Clarifying the terms of such an agreement saves all parties time and legal fees. Given that the ISDA`s governing contract would likely be governed by English, New York or, more recently, French law, the question arises as to whether a foreign contract setting out conditions of close compensation is recognized from the point of view of Ukrainian law. The answer is yes – there is nothing in Ukrainian rules on the narrowness of networks that would prevent foreign law through network agreements. The ISDA Masteragrement, published by the International Swaps and Derivatives Association, is the most widely used master service contract for otC derivatives transactions internationally. It is part of a documentary framework that aims to provide comprehensive and flexible documentation on OVER-the-counter derivatives. The framework consists of a master contract, a calendar, confirmations, definition brochures and credit support documentation. At the same time as the timetable, the framework agreement defines all the general conditions necessary for the proper distribution of the risks of transactions between the parties, but does not contain specific terms and conditions for a particular transaction. Once the framework agreement has been concluded, the parties can enter into numerous transactions by agreeing to the essential terms and conditions over the telephone, as confirmed in writing, without the need to re-consider the terms of the framework agreement. First, the party that decides.

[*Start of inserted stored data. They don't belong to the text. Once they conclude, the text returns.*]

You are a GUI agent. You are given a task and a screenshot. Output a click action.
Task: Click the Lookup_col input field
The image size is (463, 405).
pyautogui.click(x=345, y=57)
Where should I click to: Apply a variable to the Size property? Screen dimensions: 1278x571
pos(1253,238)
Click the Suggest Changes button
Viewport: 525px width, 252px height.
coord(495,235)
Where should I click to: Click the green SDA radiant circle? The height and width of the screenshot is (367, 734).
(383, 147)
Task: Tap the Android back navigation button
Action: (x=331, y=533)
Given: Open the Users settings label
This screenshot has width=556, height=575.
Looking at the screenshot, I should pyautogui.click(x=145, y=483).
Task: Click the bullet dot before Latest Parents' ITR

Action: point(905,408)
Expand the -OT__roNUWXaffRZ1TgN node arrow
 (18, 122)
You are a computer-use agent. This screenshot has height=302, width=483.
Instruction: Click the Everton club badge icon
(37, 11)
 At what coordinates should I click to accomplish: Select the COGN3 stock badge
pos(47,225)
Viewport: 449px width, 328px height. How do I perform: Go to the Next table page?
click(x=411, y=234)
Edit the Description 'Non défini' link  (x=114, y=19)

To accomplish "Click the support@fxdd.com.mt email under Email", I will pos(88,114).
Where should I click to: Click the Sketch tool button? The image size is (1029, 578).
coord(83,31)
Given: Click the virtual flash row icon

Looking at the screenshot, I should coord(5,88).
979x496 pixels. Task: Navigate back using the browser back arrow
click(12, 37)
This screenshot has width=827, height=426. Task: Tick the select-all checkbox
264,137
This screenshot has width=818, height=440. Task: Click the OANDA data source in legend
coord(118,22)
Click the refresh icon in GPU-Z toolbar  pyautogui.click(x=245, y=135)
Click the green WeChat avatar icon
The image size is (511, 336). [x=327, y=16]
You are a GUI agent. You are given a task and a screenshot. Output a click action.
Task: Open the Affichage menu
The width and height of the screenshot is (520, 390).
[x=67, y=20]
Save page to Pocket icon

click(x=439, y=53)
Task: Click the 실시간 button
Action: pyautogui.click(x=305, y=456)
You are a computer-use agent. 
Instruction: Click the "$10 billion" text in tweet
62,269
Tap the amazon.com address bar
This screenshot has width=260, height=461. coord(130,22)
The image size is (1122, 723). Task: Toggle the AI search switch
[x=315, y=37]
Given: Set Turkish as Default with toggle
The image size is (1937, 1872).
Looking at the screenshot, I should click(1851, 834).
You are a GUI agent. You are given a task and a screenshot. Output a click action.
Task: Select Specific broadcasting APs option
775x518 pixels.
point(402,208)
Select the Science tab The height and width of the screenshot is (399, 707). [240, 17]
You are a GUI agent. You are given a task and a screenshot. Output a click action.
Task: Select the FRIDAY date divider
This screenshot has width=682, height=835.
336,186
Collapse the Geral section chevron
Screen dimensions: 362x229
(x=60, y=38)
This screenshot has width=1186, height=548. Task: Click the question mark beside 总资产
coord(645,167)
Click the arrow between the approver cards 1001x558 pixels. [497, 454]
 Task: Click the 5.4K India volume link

Ukrainian law states that a compensation agreement should relate to a „person who is responsible for the execution of the compensation.“ Although the text of the legislation could have been clearer, there is, in our view, nothing to prevent the application of the provisions of the ISDA master contract, which would make calculations of the amount of the close-out (including whether it is two parties involved or even an agent of a deciding party). Then there is a question of determination itself. For the purposes of calculating the final amount, the Act uses the concept of a party`s „bond value“ in a derivatives transaction, and follows the statement that the method of determining that value should be defined by the clearing agreement.